YELLING “FIRE” IN A CROWDED RIVER: The Cuyahoga Story at 50.

By 1969 local efforts to improve water quality in Cleveland were starting to make headway but were ironically impeded by bureaucratic red tape. As [Jonathan Adler, law professor at Case Western Reserve University] explained:

Cleveland had embarked on a long and costly cleanup effort before the Cuyahoga became a national symbol. Subsequent federal efforts received more attention – and far more credit– but it appears the tide was turning well before Congress enacted the 1972 Clean Water Act. One problem Cleveland faced was that the Cuyahoga was treated as an industrial stream, and state permits inhibited local clean up efforts.

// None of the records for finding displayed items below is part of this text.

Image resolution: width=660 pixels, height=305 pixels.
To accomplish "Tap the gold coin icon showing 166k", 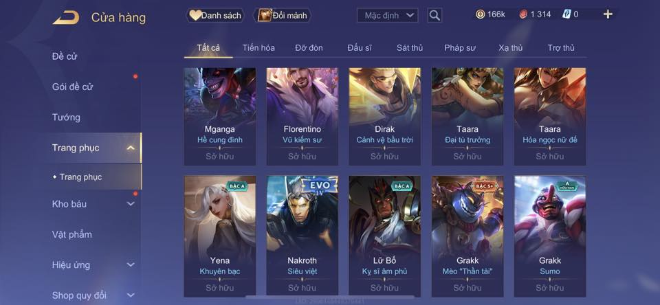I will tap(481, 14).
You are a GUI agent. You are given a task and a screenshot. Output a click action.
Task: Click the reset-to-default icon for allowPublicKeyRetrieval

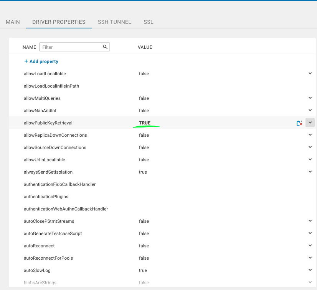[299, 122]
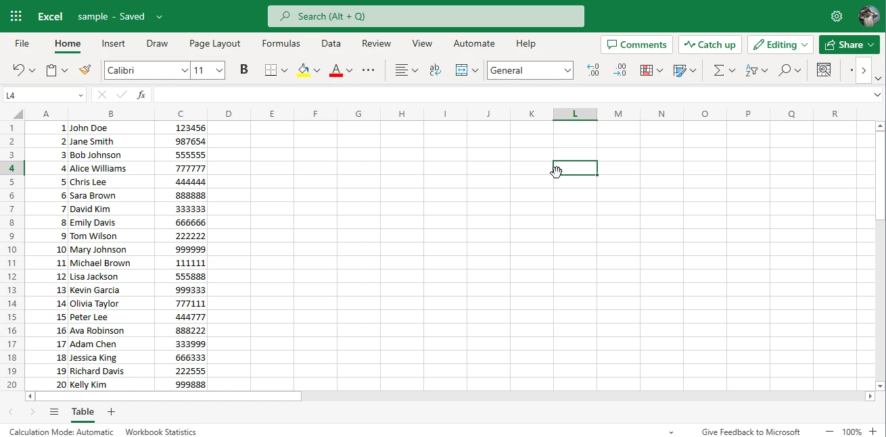Click the Insert Function fx icon
This screenshot has height=437, width=886.
[x=141, y=95]
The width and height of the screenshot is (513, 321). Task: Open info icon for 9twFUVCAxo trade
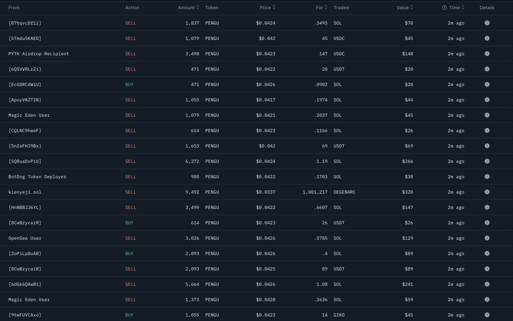[x=487, y=315]

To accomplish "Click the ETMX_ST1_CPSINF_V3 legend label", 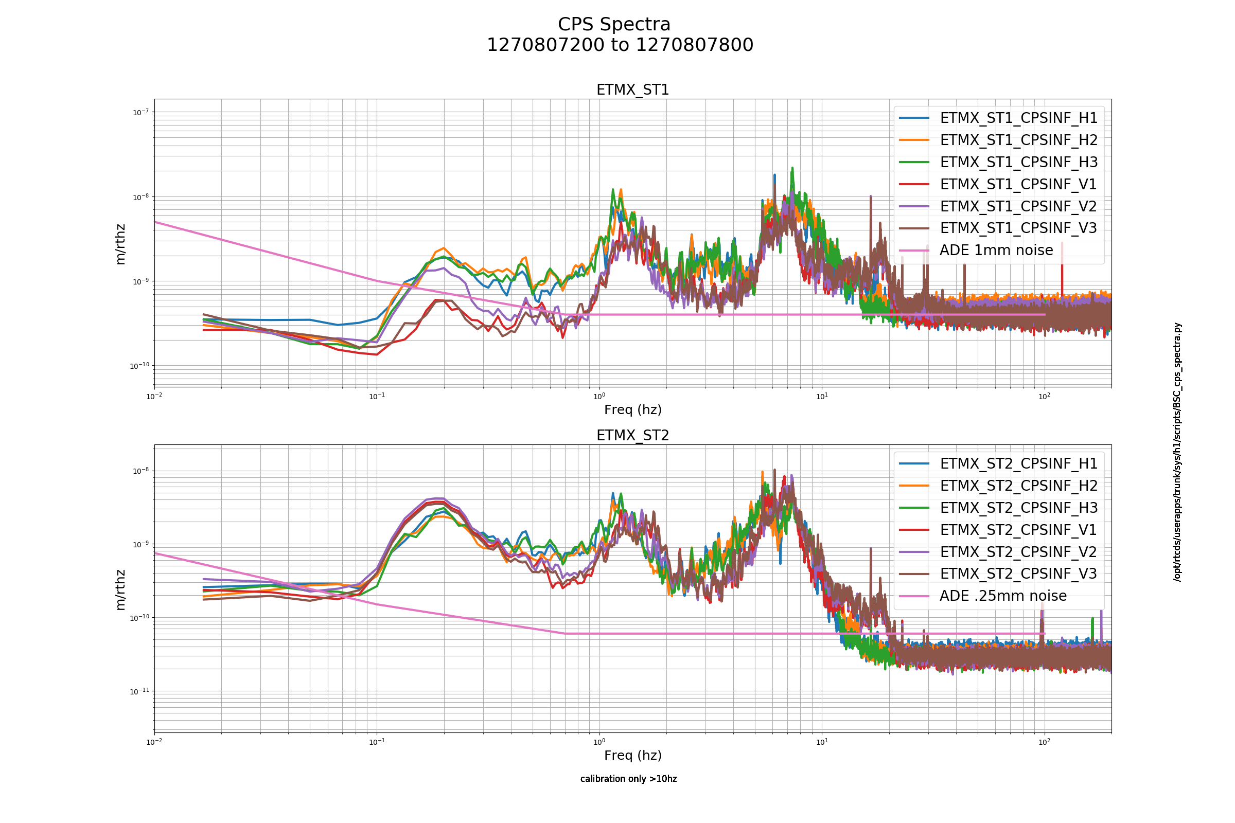I will 1019,228.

Public nuisance actions and enforcement of local pollution ordinances, in particular, were precluded by state regulation, while federal laws protecting commercially navigable waterways went largely unenforced.”

On this day in 2004, Adler noted that “The 1969 fire on the Cuyahoga was a relatively minor story in Cleveland at the time. Although reportedly intense, the fire lasted less than 30 minutes. It was so quick that the flames were out before local photographers arrived. All the local papers could show was a fireboat spraying down a railroad trestle after the fire was under control. Time magazine ran a striking photo of the river ablaze–no doubt the photograph Carol Browner remembers–but this picture was not of the June 1969 fire. It was an old photo of an earlier, more serious, fire from 1952,” as Time eventually confirmed.